How to commit changes in the upgraded project to develop branch that does not exist on source tree

I am very new to Git/SourceTree, so please bear me.

We have a VS 2008 version of "ABCApp" on GitHub. I used sourcetree to clone the project from GitHub to my local disk, as follows:

Clone/New -> Clone Repository Tab -> Choose source URL, Destination Path and Click Clone

This creates a "master" branch that holds the entire project.

Now, my task is to convert the "ABCApp" from VS 2008 to VS 2013. So, I started doing so. But, since the project is under source control, I had issues upgrading it. Hence, I deleted the repository entry on the source tree (assuming that it's no longer connected to GitHub..) and proceeded with the upgrade successfully. 

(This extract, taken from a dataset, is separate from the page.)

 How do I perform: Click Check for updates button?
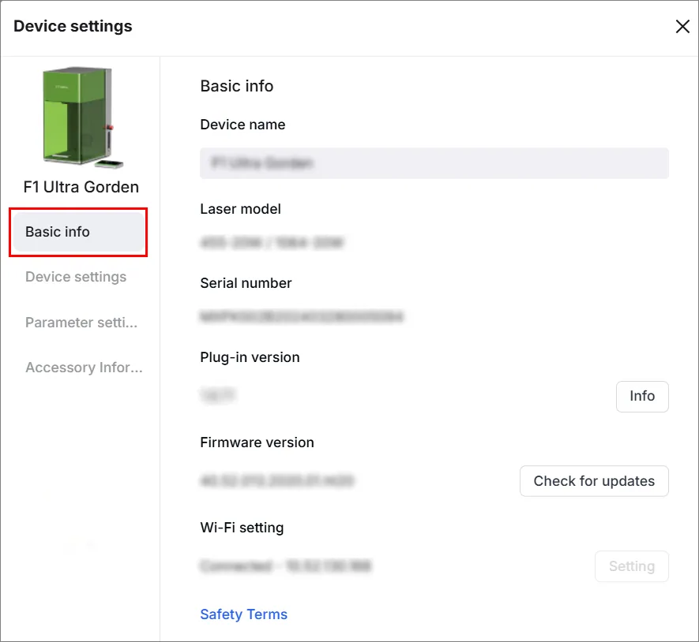click(594, 481)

Question: Using sourcetree, I want to re-clone the ABCApp (VS 2008 version) from GitHub and on the develop branch, I want the VS 2013 version of the project to be committed. How do I do this? Please help.

Also, the sourcetree is creating only "master" branch while cloning. Should a "develop" branch be created automatically as there already exists one for the project on GitHub repository? Please explain as I am totally confused. 



1 answer

First of all, default clone copies all the commits in the history and some information about what branches and tags are on the remote, then "checks out" the master branch, which creates a local master branch. If you've got a develop branch on the remote that you want to use, you just need to check it out (Checkout > Checkout New Branch).

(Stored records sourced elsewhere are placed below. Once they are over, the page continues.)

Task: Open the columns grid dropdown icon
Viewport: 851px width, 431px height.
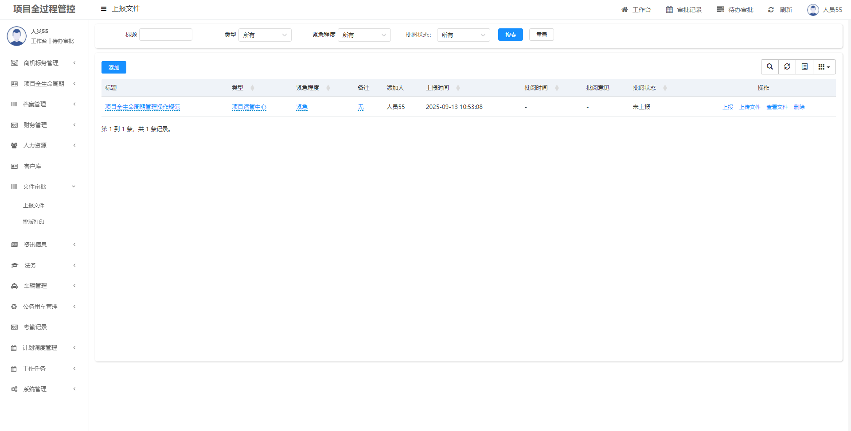Action: (x=824, y=67)
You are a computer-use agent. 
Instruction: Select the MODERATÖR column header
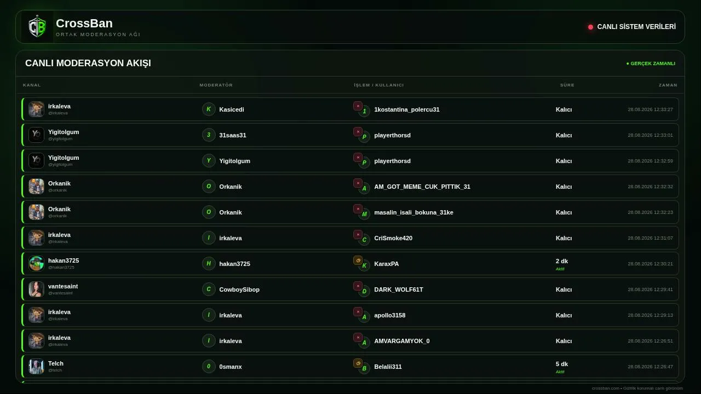pyautogui.click(x=216, y=85)
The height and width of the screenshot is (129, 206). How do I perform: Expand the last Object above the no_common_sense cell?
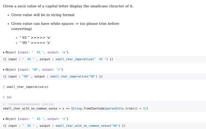[4, 119]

In terms of your VS conversion, I would normally advise checking out the branch you want to commit the conversion to, doing the conversion, then committing. If the code being part of a repository is interfering with the conversion progress, then you have to adjust slightly. Do the conversion in a non-versioned copy of the code (sounds like you already did). In your repository, checkout the branch you want to commit to (develop?). After both of these are done, copy the converted code into the repository so that the converted files overwrite the originals (make sure no .git folders are included). Commit.

Thank You so much Seth!

I did all the above except the last part - "copy the converted code into the repository so that the converted files overwrite the originals (make sure no .git folders are included). Commit."

Should I copy the entire VS 2013 project (with complete folder structure) into that of VS 2008 where the clone copy exist, manually in windows explorer just like copy by replacing existing contents? or is there a procedure in sourcetree?

Just copy using your file explorer. I'm not familiar with VS, and I'm assuming that you've just changed file contents, and that you haven't changed the folder structure or your project. If you've done that, then you probably should use your file explorer to delete the contents of your working copy (don't delete the .git folder), then move in the new files.

Actually I made a copy of the old project in a different location and then performed the upgrade. So, logically the project might have been changed. But the folder structure still remains the same. So, I think I will just delete the contents of working copy except .git folder as you mentioned and put in new files. Thank You so much again!